Ukraińska milicja zlikwidowała nad ranem miasteczko namiotowe, które wczoraj opozycja rozbiła na ulicach przylegających do siedziby prezydenta kraju. Aresztowano co najmniej 20 osób.

Wzmocnione siły milicji rozpoczęły szturm na miasteczko około godz. 4 nad ranem czasu miejscowego. Ataku nie powstrzymała obecność około 10 członków parlamentu, w tym byłej wicepremier Julii Tymoszenko i lidera Socjalistycznej Partii Ołeksandra Moroza.

Formalnie podstawą do użycia siły była decyzja kijowskiego sądu dzielnicowego, który w ubiegłym tygodniu nie wydał zgody na przeprowadzenie demonstracji w centrum Kijowa.
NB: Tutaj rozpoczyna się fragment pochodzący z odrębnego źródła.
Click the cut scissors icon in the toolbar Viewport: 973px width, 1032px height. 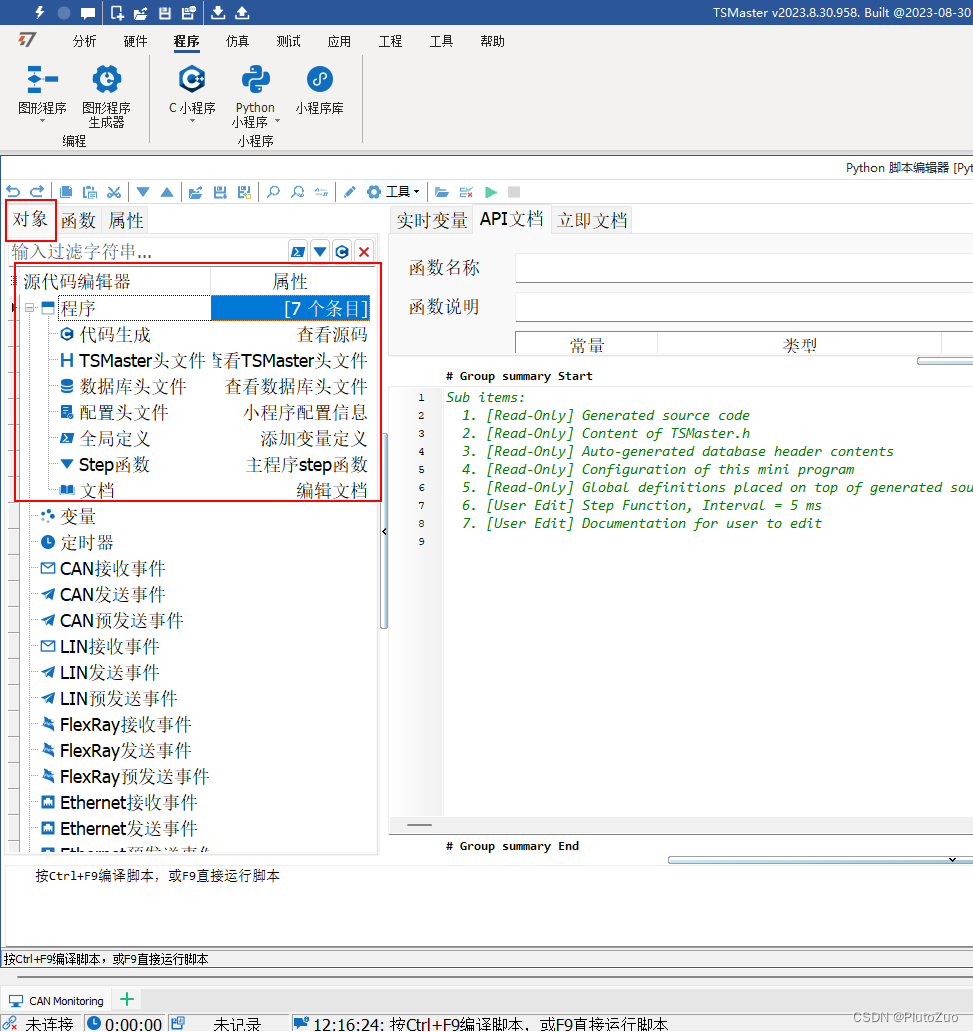[113, 191]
Mimo to wczoraj opozycja zorganizowała największą od upadku ZSRR antyprezydencką manifestację. W apelu popisanym przez liderów wszystkich głównych sił opozycyjnych wezwano Kuczmę, aby podał się do dymisji i ogłosił

przedterminowe wybory prezydenckie.

Opozycja oskarża go o malwersacje finansowe, prześladowanie oponentów i współudział w zamordowaniu opozycyjnego dziennikarza Georgija Gongadze. Wczoraj minęła druga rocznica od czasu jego zniknięcia.